> _SELECTED EXCERPT_:
We woke up to howling winds – sounds we’d never heard before and only imagined. Our experienced housemates – the Hungarian couple and the meditating German decided to set off in the wind nevertheless. After standing outside the door to see the effects of the wind for ourselves, we decided to walk up the road 800m to the main Refuge and eat breakfast and then decide what we do next.
The wind was strong and lashed against our bodies as we climbed the steep slope. Everyone had left! So we had a quick breakfast of coffee, juice and bread and we started our walk of 16km.
The wind was beating hard against us as we walked. Fluids were pouring out of the eyes and nose! My mouth would at times be open, as I was out of breath and gulping in air through my mouth – the wind in its strength would tear through my open mouth! I imagined the cartoons that could be drawn of misshapen faces in the wind!! It was torturous to say the least, as the wind was unrelentingly keeping our progress slow. Our walking sticks helped us anchor ourselves into the ground when the gusts were too strong.

> _WHAT IS EXPECTED_:
Return the whole account of the windy walk word for word. The data that comes next is separate material and has nothing to do with the account of the windy walk.

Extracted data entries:
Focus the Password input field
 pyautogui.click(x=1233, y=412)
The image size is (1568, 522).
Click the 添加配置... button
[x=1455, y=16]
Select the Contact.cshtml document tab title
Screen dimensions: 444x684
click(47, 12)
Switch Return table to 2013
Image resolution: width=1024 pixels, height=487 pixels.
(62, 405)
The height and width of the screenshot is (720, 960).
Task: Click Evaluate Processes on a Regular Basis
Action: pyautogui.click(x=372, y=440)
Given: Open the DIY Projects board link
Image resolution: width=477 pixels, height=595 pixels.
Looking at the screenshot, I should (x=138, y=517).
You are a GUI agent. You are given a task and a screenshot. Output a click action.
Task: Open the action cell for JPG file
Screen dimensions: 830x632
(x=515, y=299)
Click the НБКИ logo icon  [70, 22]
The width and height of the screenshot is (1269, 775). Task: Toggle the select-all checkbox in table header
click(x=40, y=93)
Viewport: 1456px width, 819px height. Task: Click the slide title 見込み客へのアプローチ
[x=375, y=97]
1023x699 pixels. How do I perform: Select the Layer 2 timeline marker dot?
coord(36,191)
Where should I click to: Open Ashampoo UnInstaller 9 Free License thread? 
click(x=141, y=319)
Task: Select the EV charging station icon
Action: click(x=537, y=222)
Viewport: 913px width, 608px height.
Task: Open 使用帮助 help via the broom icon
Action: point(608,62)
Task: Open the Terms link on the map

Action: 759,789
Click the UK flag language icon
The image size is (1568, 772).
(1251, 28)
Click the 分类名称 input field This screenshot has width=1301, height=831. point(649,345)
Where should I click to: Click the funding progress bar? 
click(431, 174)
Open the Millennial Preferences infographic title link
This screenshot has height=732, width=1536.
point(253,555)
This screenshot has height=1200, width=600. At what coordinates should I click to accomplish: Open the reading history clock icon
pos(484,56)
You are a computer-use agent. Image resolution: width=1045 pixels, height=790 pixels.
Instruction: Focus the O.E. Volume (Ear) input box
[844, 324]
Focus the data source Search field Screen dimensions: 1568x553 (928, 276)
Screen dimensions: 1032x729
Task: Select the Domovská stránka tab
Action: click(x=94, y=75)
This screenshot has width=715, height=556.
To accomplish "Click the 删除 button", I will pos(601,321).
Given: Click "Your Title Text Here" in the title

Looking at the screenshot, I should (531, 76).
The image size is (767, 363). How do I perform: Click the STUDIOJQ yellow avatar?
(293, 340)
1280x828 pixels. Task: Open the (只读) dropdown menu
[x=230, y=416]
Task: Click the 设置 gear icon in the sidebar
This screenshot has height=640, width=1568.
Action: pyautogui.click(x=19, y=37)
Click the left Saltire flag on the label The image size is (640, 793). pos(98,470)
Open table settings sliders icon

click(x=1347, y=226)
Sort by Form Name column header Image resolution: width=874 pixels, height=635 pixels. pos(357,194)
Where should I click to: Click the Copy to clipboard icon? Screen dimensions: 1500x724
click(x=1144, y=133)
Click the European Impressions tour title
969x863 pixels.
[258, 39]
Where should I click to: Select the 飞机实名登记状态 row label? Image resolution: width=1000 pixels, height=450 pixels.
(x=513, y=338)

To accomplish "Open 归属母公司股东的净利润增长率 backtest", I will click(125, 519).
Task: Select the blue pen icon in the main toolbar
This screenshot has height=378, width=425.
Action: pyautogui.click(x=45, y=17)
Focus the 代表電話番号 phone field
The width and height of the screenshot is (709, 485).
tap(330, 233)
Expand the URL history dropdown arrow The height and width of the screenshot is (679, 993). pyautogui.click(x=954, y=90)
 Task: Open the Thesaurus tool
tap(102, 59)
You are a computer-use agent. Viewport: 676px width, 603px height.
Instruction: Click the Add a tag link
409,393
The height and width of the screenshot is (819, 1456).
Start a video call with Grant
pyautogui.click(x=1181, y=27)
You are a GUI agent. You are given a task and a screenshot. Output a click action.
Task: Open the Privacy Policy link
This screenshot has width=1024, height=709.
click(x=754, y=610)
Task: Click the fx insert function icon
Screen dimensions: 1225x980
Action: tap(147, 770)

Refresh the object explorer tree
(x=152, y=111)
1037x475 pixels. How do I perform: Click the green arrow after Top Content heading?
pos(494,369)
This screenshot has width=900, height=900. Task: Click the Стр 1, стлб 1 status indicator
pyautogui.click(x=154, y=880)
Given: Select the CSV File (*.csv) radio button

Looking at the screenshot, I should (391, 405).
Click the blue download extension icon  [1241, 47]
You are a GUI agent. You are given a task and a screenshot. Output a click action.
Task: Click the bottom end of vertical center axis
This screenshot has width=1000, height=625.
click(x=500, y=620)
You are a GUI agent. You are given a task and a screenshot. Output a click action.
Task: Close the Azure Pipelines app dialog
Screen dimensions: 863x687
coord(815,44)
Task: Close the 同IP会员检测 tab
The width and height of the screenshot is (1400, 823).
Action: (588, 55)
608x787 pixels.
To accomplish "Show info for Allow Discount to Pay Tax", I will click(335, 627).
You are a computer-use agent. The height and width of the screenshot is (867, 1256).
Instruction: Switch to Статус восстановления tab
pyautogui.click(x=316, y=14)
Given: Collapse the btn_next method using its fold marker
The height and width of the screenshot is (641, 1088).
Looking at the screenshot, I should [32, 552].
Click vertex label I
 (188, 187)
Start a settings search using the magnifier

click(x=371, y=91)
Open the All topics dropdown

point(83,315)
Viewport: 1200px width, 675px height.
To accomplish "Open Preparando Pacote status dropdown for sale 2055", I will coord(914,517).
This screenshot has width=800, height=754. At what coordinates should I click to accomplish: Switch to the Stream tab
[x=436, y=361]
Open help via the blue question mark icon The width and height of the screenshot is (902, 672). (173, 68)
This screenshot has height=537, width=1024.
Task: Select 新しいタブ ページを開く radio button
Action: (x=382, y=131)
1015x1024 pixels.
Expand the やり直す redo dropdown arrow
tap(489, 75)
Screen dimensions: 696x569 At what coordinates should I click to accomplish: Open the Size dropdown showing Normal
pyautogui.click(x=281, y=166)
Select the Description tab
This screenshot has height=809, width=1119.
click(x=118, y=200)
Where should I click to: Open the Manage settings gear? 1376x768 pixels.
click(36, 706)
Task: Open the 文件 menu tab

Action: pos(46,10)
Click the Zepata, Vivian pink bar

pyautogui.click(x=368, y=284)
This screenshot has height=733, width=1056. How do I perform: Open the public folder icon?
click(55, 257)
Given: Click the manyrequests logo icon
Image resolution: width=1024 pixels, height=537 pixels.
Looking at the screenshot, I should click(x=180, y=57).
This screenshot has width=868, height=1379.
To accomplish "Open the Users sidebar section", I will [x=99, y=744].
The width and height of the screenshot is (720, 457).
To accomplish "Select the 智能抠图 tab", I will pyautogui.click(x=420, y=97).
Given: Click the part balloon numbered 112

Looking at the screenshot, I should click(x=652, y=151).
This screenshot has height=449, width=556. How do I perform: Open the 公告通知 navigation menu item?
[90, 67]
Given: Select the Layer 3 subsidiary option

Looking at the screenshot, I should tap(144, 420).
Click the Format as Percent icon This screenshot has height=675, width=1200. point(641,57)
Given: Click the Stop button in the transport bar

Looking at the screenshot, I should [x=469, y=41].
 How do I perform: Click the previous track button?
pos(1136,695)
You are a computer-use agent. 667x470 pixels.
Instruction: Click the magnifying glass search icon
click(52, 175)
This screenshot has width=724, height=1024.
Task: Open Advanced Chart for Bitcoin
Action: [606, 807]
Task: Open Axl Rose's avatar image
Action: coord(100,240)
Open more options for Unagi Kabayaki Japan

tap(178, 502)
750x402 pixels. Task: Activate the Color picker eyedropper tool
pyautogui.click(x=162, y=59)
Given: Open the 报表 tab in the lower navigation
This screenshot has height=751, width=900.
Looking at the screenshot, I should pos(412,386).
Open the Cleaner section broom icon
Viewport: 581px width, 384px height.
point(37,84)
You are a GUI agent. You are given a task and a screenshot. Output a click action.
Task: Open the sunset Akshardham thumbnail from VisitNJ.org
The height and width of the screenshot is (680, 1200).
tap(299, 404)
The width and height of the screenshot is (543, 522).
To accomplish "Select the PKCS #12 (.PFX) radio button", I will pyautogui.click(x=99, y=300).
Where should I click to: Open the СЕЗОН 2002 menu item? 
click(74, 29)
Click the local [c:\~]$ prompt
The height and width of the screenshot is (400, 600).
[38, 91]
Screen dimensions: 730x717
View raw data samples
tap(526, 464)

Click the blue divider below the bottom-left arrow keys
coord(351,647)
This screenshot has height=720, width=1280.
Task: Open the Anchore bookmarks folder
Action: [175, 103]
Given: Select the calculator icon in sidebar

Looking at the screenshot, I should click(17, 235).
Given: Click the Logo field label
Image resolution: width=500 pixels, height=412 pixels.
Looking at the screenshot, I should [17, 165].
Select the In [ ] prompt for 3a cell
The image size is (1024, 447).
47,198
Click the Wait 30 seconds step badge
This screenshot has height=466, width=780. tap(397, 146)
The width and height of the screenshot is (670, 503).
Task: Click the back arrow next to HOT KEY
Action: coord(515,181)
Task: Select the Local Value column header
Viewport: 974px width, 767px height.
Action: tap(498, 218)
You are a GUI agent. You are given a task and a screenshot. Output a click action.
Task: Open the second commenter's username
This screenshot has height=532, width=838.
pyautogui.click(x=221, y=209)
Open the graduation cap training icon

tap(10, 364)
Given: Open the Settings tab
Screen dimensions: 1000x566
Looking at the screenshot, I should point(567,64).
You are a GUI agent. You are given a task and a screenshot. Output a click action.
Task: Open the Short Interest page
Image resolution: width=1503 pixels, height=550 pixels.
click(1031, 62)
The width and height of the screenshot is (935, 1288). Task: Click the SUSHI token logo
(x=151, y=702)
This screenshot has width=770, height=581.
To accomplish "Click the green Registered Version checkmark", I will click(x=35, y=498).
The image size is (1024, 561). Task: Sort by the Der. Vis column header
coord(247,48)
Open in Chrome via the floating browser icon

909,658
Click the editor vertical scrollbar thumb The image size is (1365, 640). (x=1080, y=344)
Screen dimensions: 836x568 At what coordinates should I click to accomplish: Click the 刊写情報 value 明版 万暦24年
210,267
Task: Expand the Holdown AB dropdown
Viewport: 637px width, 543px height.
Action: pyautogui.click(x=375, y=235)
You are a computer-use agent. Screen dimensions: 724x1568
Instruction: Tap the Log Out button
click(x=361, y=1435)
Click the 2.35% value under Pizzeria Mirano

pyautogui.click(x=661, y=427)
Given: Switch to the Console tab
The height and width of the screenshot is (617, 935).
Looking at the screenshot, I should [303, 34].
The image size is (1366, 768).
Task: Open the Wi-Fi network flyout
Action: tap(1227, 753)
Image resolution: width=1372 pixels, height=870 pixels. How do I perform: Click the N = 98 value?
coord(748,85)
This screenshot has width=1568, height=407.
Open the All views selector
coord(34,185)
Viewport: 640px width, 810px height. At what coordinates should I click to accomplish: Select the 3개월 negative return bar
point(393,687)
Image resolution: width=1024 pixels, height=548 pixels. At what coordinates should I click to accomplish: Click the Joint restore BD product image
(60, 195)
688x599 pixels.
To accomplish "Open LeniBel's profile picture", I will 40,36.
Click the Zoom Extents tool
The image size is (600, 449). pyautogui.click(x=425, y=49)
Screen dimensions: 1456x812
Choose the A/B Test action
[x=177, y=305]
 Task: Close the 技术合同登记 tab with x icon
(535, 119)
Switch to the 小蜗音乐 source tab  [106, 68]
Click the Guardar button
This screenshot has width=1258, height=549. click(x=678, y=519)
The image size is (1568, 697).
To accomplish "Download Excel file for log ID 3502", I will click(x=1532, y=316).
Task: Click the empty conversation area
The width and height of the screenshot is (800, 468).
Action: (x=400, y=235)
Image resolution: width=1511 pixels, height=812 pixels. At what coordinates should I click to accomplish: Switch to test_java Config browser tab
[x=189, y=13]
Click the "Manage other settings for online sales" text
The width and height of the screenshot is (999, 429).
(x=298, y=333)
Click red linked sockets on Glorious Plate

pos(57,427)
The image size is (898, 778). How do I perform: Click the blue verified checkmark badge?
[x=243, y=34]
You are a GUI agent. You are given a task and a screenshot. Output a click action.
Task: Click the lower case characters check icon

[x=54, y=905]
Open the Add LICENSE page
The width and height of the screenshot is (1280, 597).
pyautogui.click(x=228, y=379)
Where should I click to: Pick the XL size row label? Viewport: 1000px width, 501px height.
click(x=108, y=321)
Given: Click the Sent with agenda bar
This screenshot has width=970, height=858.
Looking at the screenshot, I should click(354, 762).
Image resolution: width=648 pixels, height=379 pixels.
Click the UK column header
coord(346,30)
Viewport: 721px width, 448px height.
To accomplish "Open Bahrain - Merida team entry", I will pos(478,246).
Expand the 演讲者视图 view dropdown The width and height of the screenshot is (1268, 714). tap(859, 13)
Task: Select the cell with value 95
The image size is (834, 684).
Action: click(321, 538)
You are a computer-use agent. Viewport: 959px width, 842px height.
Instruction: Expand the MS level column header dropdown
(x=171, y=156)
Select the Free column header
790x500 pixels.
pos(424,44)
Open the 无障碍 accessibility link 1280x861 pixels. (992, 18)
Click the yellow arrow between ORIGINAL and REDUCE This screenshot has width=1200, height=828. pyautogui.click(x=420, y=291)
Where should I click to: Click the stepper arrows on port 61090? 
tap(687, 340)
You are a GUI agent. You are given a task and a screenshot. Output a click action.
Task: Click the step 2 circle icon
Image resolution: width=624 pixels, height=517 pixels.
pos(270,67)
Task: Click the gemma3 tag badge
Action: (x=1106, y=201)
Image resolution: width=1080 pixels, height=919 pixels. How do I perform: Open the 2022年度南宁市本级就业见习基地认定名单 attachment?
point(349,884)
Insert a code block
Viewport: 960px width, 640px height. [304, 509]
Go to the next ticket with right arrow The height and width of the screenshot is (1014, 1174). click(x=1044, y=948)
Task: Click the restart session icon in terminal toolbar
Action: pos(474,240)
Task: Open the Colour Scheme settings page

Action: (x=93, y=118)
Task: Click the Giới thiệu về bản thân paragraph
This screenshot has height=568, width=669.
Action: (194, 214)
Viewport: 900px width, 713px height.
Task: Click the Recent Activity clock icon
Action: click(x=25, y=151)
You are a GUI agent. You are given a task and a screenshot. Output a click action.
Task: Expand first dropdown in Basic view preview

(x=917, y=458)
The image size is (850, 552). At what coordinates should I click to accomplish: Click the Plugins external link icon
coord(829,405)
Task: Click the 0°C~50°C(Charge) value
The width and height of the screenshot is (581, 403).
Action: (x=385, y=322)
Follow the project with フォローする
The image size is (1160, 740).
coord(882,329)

> _RESPONSE FOR THIS EXERCISE_:
We woke up to howling winds – sounds we’d never heard before and only imagined. Our experienced housemates – the Hungarian couple and the meditating German decided to set off in the wind nevertheless. After standing outside the door to see the effects of the wind for ourselves, we decided to walk up the road 800m to the main Refuge and eat breakfast and then decide what we do next.
The wind was strong and lashed against our bodies as we climbed the steep slope. Everyone had left! So we had a quick breakfast of coffee, juice and bread and we started our walk of 16km.
The wind was beating hard against us as we walked. Fluids were pouring out of the eyes and nose! My mouth would at times be open, as I was out of breath and gulping in air through my mouth – the wind in its strength would tear through my open mouth! I imagined the cartoons that could be drawn of misshapen faces in the wind!! It was torturous to say the least, as the wind was unrelentingly keeping our progress slow. Our walking sticks helped us anchor ourselves into the ground when the gusts were too strong.